---- Text passage

Death investigators’ use of disability—including perceived disability—as an explanation for Black death at the hands of the state illustrates the relationship between racism and ableism and facilitates the maintenance of both. It perpetuates the myth of genetic difference and “inferiority” based on race. It suggests that disability is a justifiable defense to homicide, which enables the development of state-created “disabilities,” such as excited delirium—a pseudo- condition supposedly based on physical traits and behaviors unique to Black people—as exculpatory mechanisms to justify social control. It also potentially establishes the slippery slope that Black disabled people—including those who might not identify as disabled—cannot legally be “killed” by external forces.
Yet, responses to the death investigation study, like other critiques of police killings of Black people, largely focused on the impact of the discovery for racial justice in the form of police accountability. For example, journalists and scholars decried the pattern of citing sickle cell trait as a troublesome ploy that has enabled police to evade prosecution or liability. In addition to police violence, however, death investigators’ attribution of the deaths of the disproportionately Black victims of natural disasters like Hurricane Katrina to heart disease ascribes a narrative of disability as internal “flaw” to otherwise external deaths.

--------
---- Collected data

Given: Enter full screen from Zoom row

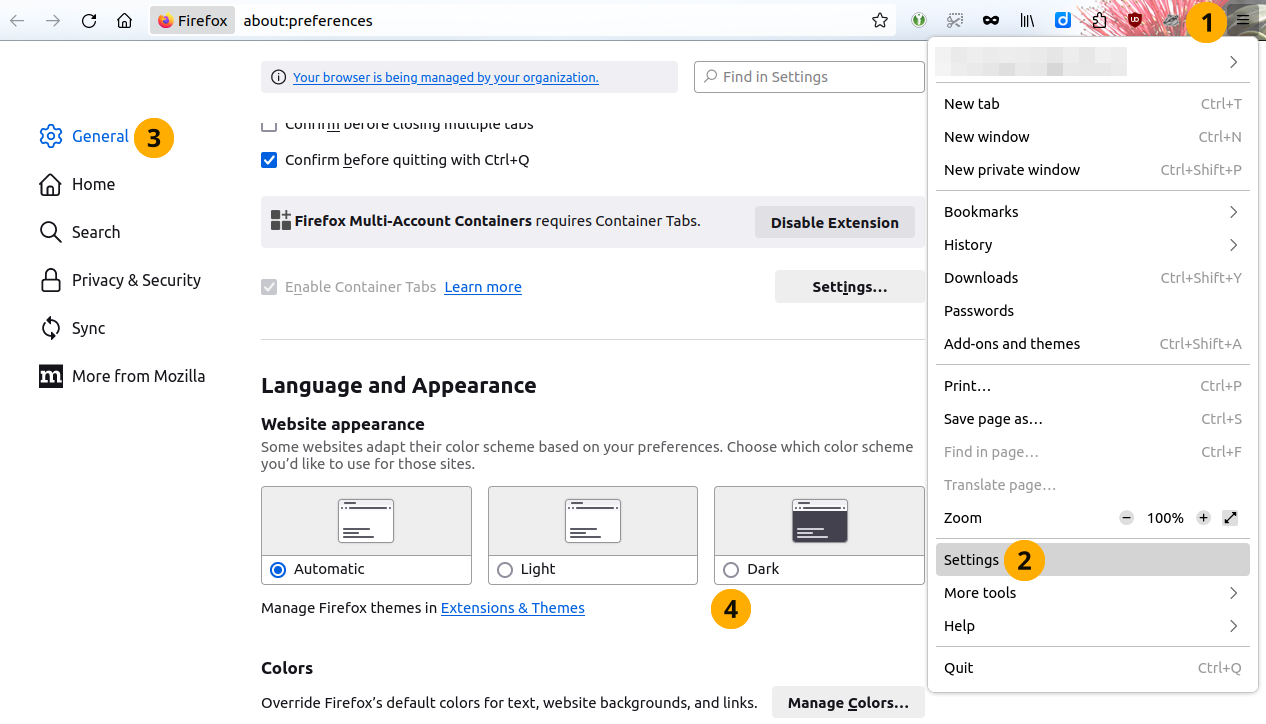Looking at the screenshot, I should click(x=1230, y=518).
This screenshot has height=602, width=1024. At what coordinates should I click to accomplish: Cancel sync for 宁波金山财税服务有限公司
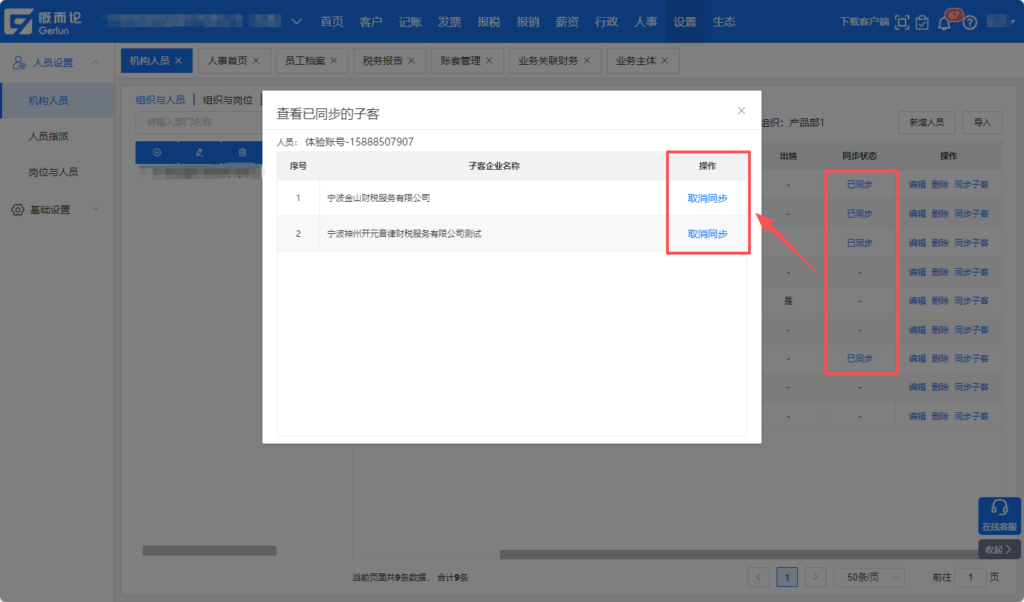(x=707, y=198)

--------

**Exercise set**:
**a)** In the passage on death investigators and disability, what pattern did journalists and scholars decry as a ploy that has helped police evade prosecution or liability?
**b)** Write the next part of the passage on death investigators and disability, picking up after its final sentence.

**Responses to the exercise**:
**a)** They decried the pattern of citing sickle cell trait.

**b)**
Much of the scholarship concerning death investigation reform focuses on the purported greater reliability of medical examiner systems compared to coroner systems, developing standard qualification requirements for death investigators, or establishing death investigators’ independence from the political pressures they face. This Article, however, expounds on the racial justice consequences of death investigation by analyzing death investigators’ use of disability as a justification for the deaths of Black people who die as a result of state violence or neglect. Using examples of Black people who died from police violence and natural disasters whose causes of death were characterized as resulting from preexisting conditions, this Article employs news reports, autopsy reports, and litigation filings over five decades—from the 1980s to the 2020s—to review the history of the death investigation system and procedures and explore the extent to which disability can be and has been attributed to a person’s cause of death as well as the racial justice implications of those attributions. I call for a broadening of the death investigation reform process to include parameters concerning the use of disability to ensure it is not used as pretext for racial discrimination. Such reforms might include formal collaboration between medical and legal professionals to develop policy recommendations to assess and address the social impact of acknowledged differences between medical and legal determinations of causation.